Erika Hilton reagiu às declarações de Isabella Cêpa com um processo por transfobia na Justiça Federal e uma reclamação apresentada ao STF. O inquérito foi arquivado pela 7ª Vara Federal em São Paulo em agosto de 2025, e a reclamação foi considerada improcedente pelo STF em setembro do mesmo ano.
“Portanto, em março de 2026, a querelante ostentava o status jurídico de absoluta inocência, com decisões transitadas em julgado que atestavam a licitude de seu comportamento. Não havia processo em curso, condenação pretérita ou qualquer título jurisdicional que permitisse rotulá-la como infratora”, argumenta a feminista.
Entrevista
Em entrevista ao programa “20 minutos”, do canal Opera Mundi no YouTube, divulgada no dia 2 de março, Erika Hilton voltou a classificar as declarações de Isabella Cêpa como crime. “Essa menina é uma criminosa, porque o Supremo Tribunal Federal já tem a sua decisão acerca do que é a transfobia. Se você comete transfobia, você é criminosa, você comete um crime que inclusive é equiparado ao crime de racismo. A sua crença, o que você acredita, não pode embasar os seus comportamentos na sociedade”, disse a deputada.
“A Ku Klux Klan acreditava que negros eram inferiores. Hitler tinha uma crença de que judeus eram inferiores. Isso não pode servir de instrumento para suas relações pessoais. O que você acredita tem que ficar no mínimo dentro da sua cabeça ou no máximo dentro da sua própria casa. Quando você sai da porta para a rua, você vai viver em sociedade. E viver em sociedade pressupõe que você tem regras para viver em sociedade”, afirmou Erika Hilton.

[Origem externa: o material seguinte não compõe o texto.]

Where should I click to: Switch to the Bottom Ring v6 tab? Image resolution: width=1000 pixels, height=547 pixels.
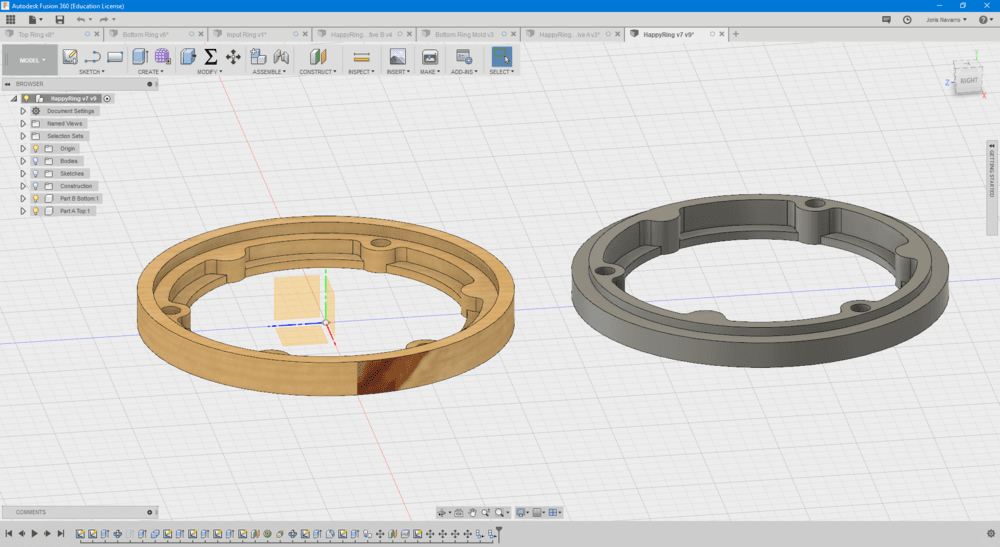coord(145,34)
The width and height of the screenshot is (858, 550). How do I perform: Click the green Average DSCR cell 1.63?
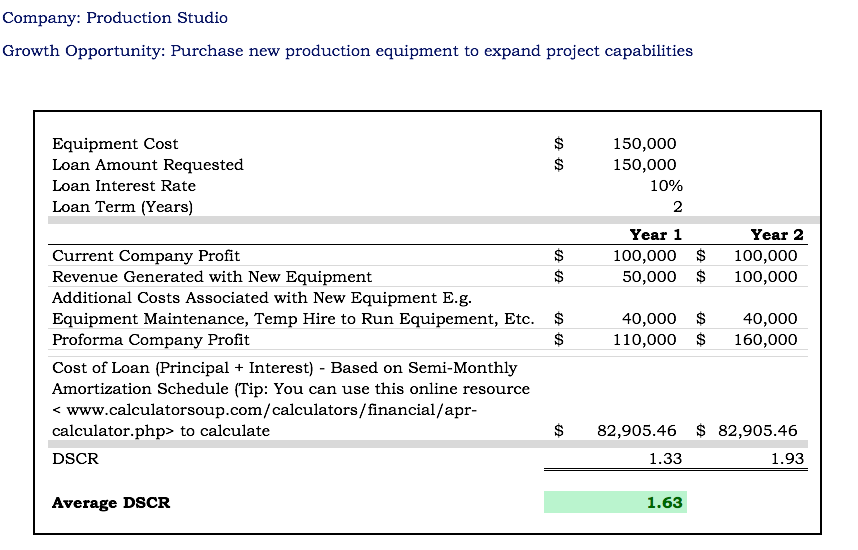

“O que esta moça comete é crime e será processada ela e todas as outras ou outros que praticarem crimes. Nós não podemos nos basear nas nossas próprias crenças, porque se nós nos basearmos nas nossas próprias crenças, o nazismo está autorizado, o racismo está autorizado”, sustentou.
Justiça comum
A denúncia por injúria contra a deputada foi apresentada à Justiça de São Paulo uma vez que, de acordo com a militante, as declarações não tiveram relação com o exercício do mandato de Erika Hilton, o que ensejaria a abertura de ação no STF.
“A querelada não estava exercendo sua função de deputada ao rotular a querelante como ‘criminosa’ e compará-la ao nazismo; estava, sim, abusando de sua visibilidade para retaliar uma pesquisadora cujo pensamento a desagrada. Ressalte-se que a própria querelada, ao ser questionada, não relacionou suas críticas a qualquer atividade parlamentar em curso, mas sim às convicções pessoais e acadêmicas da querelante”, argumenta Isabella Cêpa.
Asilo político
Em 2025, Isabella Cêpa teve asilo concedido a ela pelo governo de um país europeu que interpretou a atuação judicial de Erika Hilton contra a militante como perseguição política. Em entrevista à coluna, a designer disse ter sofrido ameaças no Brasil após suas declarações serem reproduzidas pela editora de uma revista de moda em suas redes sociais.
“Recebi e-mails não rastreáveis de gente falando o nome e o endereço da minha mãe, dizendo que iam fazer coisas com ela. Várias pessoas me ameaçaram de estupro e de morte. Foram muitas ameaças. Registrei queixa contra a editora, mas a Polícia Civil entendeu que era só uma ‘treta de blogueiras’ e arquivou o inquérito”, contou Isabella.
A designer conta que percorreu nações europeias até chegar, em junho de 2025, ao país que lhe concedeu o asilo. Por questões de confidencialidade impostas pelo processo, ela não pode divulgar qual nação a acolheu. Todo o trâmite durou pouco mais de um mês e foi conduzido pela Agência da União Europeia para o Asilo (EUAA).